SAGUENAY – Une substance, qui pourrait être du sang de porc, a été lancée sur la façade de la mosquée de Saguenay samedi soir. L’acte est considéré comme un geste à caractère haineux de nature raciale par la police de Saguenay.
L’événement est survenu en début de soirée, samedi. Selon le lieutenant Denis Harvey, de la police de Saguenay, un responsable de la mosquée, dont on n’a pu obtenir l’identité, aurait alerté les autorités vers 18 h.
«Il disait qu’un ou des suspects avaient lancé contre le mur ce qui serait probablement du sang», a précisé le lieutenant Harvey. Le sang, qui provient d’un animal, ne serait toutefois pas nécessairement celui d’un porc. La façade de la mosquée a été nettoyée. Le lieutenant a indiqué d’emblée que le sang lancé contre la façade ne serait pas analysé.
Toujours selon le lieutenant Harvey, les responsables de la mosquée n’ont pas porté plainte.
Inquiétante missive
Une missive aux propos haineux envers les «islamiques» a également été déposée à la mosquée le soir même où a été commis le geste. Les propos ont été lus intégralement au par le lieutenant Harvey. Il était notamment écrit : «Pourquoi venez-vous dans notre pays, si ce n’est que pour tenter de le changer à l’image du pays que vous avez fui? » La lettre se terminait par une courte phrase qui laisse perplexe. «À suivre…» est-il écrit à la fin du message.
La police de Saguenay a ouvert une enquête, puisque l’acte de vandalisme et les propos tenus dans la lettre constituent des gestes haineux de nature raciale et une incitation publique à la haine.
«On a fait un dossier et il sera envoyé aux enquêteurs dès leur retour demain», a laissé savoir le lieutenant Harvey, dimanche.
Le geste a fait beaucoup réagir sur les réseaux sociaux. Sur son compte Twitter, le ministre responsable des Institutions démocratiques, Bernard Drainville, a dit : «Au Québec, toute forme de violence doit être rejetée. Je condamne vigoureusement ce geste.»
«Déplorable»
Le Journal de Québec a rejoint le président de l’Association islamique de Chicoutimi, Mustapha Elayoubi, qui était à l’extérieur de la ville lors des événements. Avare de commentaires, l’homme précise qu’il ne savait pas exactement ce qui était arrivé. «Un produit a été versé, je ne sais pas c’est quoi, a-t-il commenté. Je ne peux pas répéter», a-t-il ajouté. Il a toutefois fini par avancer «qu’il y a eu un acte haineux à la mosquée.»
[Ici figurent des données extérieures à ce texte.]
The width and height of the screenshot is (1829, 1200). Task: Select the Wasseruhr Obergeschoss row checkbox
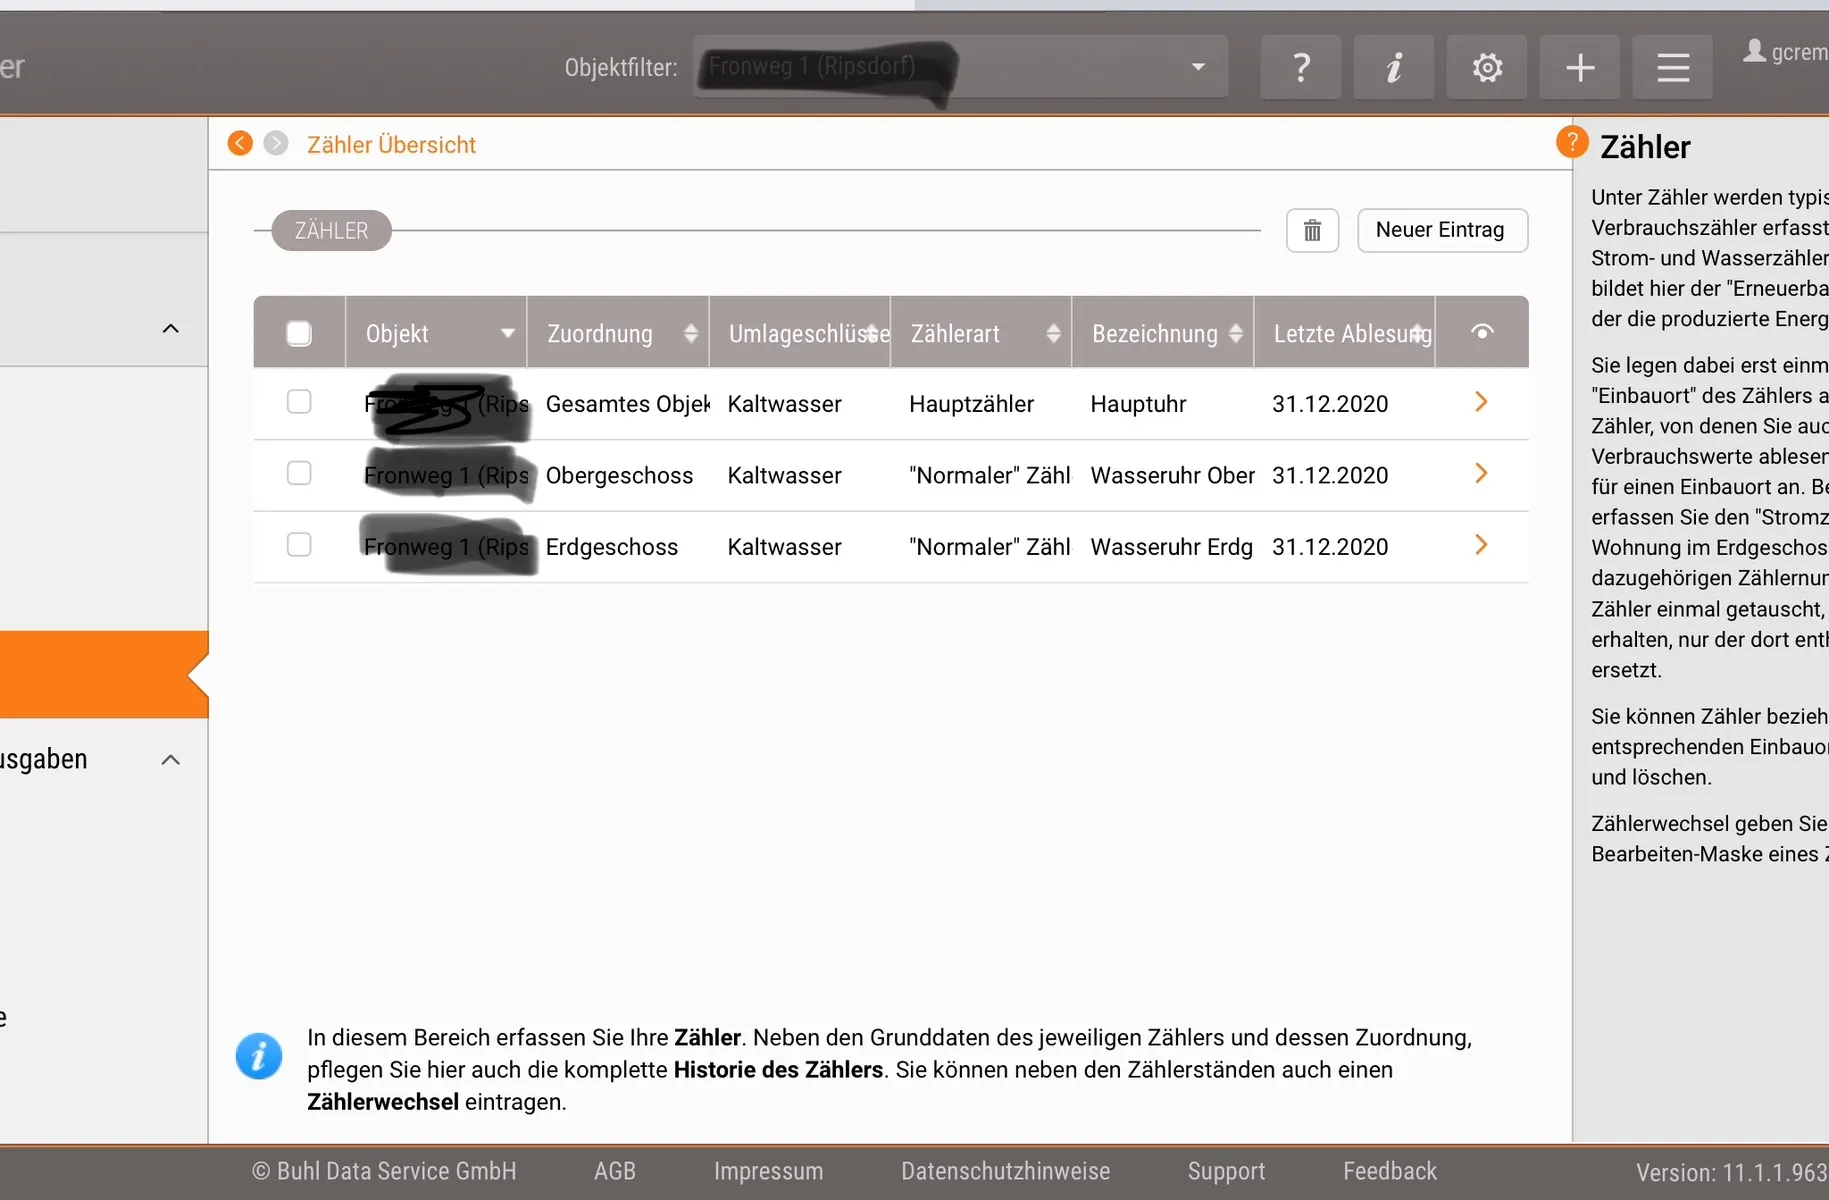click(299, 474)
Questionné sur la nature du geste, M. Elayoubi s’expliquait mal ce qui s’est passé. «Je trouve ça niaiseux. On n’a pas de problème avec personne dans la région. C’est bizarre», a-t-il dit.
Selon lui, il n’y a aucune raison qu’une telle chose se produise. «Il n’y a pas de problème qui pourrait justifier [le geste]», se désole-t-il en se permettant l’hypothèse d’un geste possiblement isolé. «C’est déplorable», a conclu M. Elayoubi, qui n’était pas en mesure de confirmer si une plainte sera déposée.
Selon le lieutenant Harvey, la mosquée de Chicoutimi est un «lieu très discret, pas nécessairement identifiable».